### Texto para leitura:
··········
Pensava, meditava sobre estas palavras do
Mestre e dizia comigo mesmo: Onde irei buscar a força e a coragem de que me
fala sempre o mestre? E desatava a chorar copiosamente, pedindo a Deus me
tornasse digno da missão que eu tomara sobre os ombros, concedendo-me a graça
de ser um verdadeiro discípulo do Seu Filho.
Continuamos sempre unidos, sempre
juntos - Mestre e discípulos, caminhando de terra em terra, espalhando a luz da
verdade que Jesus punha nos nossos lábios.
Por toda a parte éramos ouvidos com atenção
e respeito, chegando a receber em alguns lugares, aplausos extraordinários, que
se traduziam nas ofertas trazidas ao mestre e a nós, no agasalho e conforto que
nos ofereciam povos inteiros.
Correram assim os dias, os meses e os
anos, até chegar o momento do sacrifício do Mestre. Todos os discípulos se
resignaram a ver aproximar-se a hora do martírio de Jesus, conformando-se com a
afronta que publicamente ia suportar nosso Senhor Jesus Cristo.
Pedro era o único que não se conformava
com a idéia de ver o seu Mestre sacrificado; mas, quando lhe diziam - “Se não
queres vê-lo torturado, humilhado e morto, dá a tua vida por ele” - a minha
resposta era o silêncio.
··········
### Registros:

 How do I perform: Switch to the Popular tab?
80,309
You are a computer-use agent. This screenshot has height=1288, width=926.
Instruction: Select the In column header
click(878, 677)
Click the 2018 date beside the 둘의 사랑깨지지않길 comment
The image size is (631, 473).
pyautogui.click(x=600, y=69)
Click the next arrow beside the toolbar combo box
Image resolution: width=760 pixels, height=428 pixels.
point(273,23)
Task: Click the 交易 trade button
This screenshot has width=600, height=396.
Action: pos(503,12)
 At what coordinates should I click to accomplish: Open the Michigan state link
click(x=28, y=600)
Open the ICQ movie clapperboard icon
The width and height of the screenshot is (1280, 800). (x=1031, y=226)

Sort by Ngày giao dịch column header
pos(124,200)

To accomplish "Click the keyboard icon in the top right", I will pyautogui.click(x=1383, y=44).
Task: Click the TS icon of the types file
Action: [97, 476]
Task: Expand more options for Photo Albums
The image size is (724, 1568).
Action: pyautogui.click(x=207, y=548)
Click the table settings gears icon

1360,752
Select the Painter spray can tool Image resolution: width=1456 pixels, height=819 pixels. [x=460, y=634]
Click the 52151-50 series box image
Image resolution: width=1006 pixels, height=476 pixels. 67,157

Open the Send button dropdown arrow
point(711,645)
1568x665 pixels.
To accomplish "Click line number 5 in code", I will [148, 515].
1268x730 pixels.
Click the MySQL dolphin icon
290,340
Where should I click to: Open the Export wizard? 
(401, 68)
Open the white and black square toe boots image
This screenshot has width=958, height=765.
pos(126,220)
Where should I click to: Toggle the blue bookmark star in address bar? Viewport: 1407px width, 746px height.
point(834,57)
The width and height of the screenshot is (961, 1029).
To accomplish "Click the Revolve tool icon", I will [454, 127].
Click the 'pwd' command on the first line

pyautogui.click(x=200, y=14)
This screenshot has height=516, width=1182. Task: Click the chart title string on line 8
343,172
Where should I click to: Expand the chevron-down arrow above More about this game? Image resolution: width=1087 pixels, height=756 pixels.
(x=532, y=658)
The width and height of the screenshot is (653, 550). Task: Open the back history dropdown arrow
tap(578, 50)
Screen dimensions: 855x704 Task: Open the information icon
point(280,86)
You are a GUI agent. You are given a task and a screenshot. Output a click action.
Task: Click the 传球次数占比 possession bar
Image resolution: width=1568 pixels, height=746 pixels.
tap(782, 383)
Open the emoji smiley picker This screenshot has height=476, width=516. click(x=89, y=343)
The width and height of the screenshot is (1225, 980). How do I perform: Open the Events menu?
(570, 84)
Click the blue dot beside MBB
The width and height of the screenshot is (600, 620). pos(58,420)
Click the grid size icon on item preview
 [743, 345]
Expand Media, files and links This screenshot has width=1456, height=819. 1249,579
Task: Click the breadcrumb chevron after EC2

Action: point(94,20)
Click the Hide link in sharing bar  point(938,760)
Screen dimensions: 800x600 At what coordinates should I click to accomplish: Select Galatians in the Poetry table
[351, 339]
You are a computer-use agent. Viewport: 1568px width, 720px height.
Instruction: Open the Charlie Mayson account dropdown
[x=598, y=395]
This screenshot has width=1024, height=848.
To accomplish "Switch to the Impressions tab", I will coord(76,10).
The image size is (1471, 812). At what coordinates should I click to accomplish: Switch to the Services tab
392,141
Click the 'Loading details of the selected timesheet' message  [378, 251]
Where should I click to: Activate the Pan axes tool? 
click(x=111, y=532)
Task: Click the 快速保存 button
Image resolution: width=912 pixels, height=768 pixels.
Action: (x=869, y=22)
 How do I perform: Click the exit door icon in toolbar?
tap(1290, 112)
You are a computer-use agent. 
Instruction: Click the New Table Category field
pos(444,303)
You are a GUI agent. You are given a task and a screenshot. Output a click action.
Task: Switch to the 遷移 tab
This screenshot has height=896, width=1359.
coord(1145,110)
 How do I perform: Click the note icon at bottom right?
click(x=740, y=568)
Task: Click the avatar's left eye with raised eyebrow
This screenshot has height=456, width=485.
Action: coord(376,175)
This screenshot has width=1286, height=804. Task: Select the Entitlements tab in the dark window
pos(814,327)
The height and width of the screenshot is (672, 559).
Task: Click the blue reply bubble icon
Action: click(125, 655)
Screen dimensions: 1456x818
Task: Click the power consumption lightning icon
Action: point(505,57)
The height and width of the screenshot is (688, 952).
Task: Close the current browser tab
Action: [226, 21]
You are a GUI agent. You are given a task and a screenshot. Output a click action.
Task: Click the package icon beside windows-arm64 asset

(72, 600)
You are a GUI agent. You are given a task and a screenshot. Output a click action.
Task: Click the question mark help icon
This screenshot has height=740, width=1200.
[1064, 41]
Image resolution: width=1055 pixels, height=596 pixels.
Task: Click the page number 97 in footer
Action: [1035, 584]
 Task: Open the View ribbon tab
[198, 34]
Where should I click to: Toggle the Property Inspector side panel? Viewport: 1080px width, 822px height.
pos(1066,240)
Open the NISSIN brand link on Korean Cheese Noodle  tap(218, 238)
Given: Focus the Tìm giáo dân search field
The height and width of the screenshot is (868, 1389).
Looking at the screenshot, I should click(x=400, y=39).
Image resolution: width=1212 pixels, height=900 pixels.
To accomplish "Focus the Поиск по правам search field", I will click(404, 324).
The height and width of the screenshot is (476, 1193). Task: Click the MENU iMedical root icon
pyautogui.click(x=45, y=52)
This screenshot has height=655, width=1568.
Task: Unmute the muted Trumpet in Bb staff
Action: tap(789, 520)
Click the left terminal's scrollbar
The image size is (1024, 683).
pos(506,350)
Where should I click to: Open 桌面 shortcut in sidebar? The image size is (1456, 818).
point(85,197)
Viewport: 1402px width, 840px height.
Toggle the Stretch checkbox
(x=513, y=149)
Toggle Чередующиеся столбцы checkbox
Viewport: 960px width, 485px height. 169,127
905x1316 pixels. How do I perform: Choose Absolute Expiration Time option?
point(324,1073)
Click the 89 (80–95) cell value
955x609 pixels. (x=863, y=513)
··········
### Tarefas:
1) No relato sobre o Mestre e os discípulos, de que modo eles eram ouvidos por toda a parte?
2) Por favor, escreva a continuação do relato sobre o Mestre e os discípulos a partir da última frase.

### Respostas:
1) Com atenção e respeito.

2)
Recolhia-me dentro de mim mesmo,
apavorado ante a idéia de me deixar imolar pelo Mestre.
Jesus fitava-me sempre e dizia:
“Meu Pedro, meu filho, és fraco, mas
a tua palavra terá força; continua, pois.”
Chegara a hora da condenação de Jesus
e o galo cantara já duas vezes, pois duas vezes eu fora interrogado sobre as
minhas relações íntimas com o Rabino da Galileia e o negara, declarando jamais
tê-lo visto, sequer de relance.
À terceira pergunta respondi
negativamente, como às outras, mas desta vez Jesus apresentou-se na minha
frente e disse: “ - És fraco, Pedro, mas eu te perdoo.”
Olhei em volta e não mais encontrei o
Mestre. Chorei toda a noite; não dormia, não comia, não tinha sossego, não
encontrava alívio em parte alguma; a cada passo parecia-me ouvir o Mestre: “És
fraco Pedro, mas eu te perdoo.”
Aqui tendes o que fui enquanto estive
junto de Jesus: fraco e vacilante, tendo fé pouco firme e confiança muito
limitada na Infinita Sabedoria e na Misericórdia Divina.
Jesus me perdoou, dando-me esta luz
que trago e intercedendo junto ao Seu Pai pelo pescador da Galileia, fraco e
vacilante.
Após a morte, o espírito de Pedro
ficou errante, confuso, ouvindo sempre a voz do Mestre ecoar-se nos ouvidos:
“És fraco Pedro, mas eu te perdoo.”
Fui, pois, dos discípulos de Jesus o mais fraco e o menos crente.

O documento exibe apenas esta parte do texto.